| Dataset entries |
::::
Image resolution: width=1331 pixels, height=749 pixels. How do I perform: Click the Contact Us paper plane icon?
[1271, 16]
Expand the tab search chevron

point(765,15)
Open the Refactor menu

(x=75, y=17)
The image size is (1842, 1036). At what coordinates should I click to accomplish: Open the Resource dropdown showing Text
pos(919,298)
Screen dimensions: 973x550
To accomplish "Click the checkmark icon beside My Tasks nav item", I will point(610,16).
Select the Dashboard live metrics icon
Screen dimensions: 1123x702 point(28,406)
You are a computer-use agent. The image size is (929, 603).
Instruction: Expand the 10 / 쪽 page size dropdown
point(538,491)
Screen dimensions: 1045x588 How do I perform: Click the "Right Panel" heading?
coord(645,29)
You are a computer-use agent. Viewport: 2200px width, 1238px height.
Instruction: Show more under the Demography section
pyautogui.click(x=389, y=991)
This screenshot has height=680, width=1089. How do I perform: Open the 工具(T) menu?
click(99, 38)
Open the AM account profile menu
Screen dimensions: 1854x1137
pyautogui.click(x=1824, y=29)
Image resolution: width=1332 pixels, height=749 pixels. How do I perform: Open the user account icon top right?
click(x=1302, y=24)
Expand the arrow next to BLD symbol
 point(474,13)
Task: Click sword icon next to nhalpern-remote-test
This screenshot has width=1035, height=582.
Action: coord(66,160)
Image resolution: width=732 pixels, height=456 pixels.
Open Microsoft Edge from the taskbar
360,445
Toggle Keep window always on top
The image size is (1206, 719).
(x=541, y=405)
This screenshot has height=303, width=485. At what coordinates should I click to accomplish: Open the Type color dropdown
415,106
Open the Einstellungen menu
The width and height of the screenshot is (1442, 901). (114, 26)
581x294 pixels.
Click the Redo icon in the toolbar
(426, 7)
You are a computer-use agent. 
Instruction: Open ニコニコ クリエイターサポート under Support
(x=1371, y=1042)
::::
| Task prompt |
Which lines in the data above hold the string "agent"? Return each of them.

| Task solution |
You are a computer-use agent. The image size is (929, 603).
You are a computer-use agent. Viewport: 2200px width, 1238px height.
You are a computer-use agent. 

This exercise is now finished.